Fans don't nor shouldn't care about either issue, at the end of the day there's more than enough money for everyone out there. But only if someone is willing to admit it.

Baseball owners for years have cooked their books and don't reveal revenue, profit or alleged losses. Ok, the Braves do, because they're owned by a publicly traded corporation but they're about it.

The owners always claim they're losing money but are never willing to prove it. Yes, they pay a shit-ton of money for salaries. Really, they do. But between sales, marketing and media revenues and rights, I'm pretty sure they cover that cost.

Here's a hypothetical (in a normal season): Say "team X" draws 20,000 fans a game on tickets averaging $40 (median cost). That's $800,000 a game for 82 games. That's north of $65 million a season in ticket sales.

Now, add in concessions: Say those 20,000 fans drop roughly $20 each on concessions. It's roughly $40,000 a night in concessions or $3.2 million for a season. Add in another couple million of merchandise per season and for the sake of argument $30 million in local media revenue and suddenly we're at $100 million.

Add in another $50 million of national tv revenue and we're talking at minimum $150 million of revenue per season. 19 teams have player payrolls less than that number. The teams above it--it's safe to assume they have a lot more marketing and ticket revenue due to success.

Is it making owners rich, maybe not, but they already are rich and they aren't LOSING money either. Even if they did, it's a write off for them.

Players---don't exactly feel sorry for them either. The average player in MLB makes anywhere from $1.9 million to $7 million depending on the team. That's not horrible.

The problem here, like I said is greed. It's not can we make money, it comes across as can we make more money while keeping the other side from doing it. It's completely disingenuous and at the end of the day hurts the game.

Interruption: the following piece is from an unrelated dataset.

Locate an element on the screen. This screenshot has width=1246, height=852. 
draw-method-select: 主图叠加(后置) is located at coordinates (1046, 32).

Baseball is a game already with built in disadvantages compared to other sports. It's slower. It's a long time investment. There are not nearly the amount of exciting plays and action the other sports have.

It's also sometimes stuck in a time warp--adhering to the old and ancient ways of doing things. So many writers and a generation of fans see the game the way they did back in the 1950's or 70's which was a very, very long time ago. The world of sports has changed, monumentally so. The idea of doing things the way they've always been done because that's just the way it is doesn't cut it any more.

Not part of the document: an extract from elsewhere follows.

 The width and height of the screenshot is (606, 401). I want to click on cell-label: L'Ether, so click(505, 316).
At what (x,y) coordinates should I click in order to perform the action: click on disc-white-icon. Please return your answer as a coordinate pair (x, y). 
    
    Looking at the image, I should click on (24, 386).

Until MLB and the MLBPA realize they need to do what's in the fans best interest, the excitement about their game and their plight to the casual fan will ring incredibly hollow. It will continue to come across as a greedy move done by greedy people.

That has to change. And change now because on its current trajectory--we're on the precipice of a labor shutdown. And that would be the worst possible outcome for everyone involved.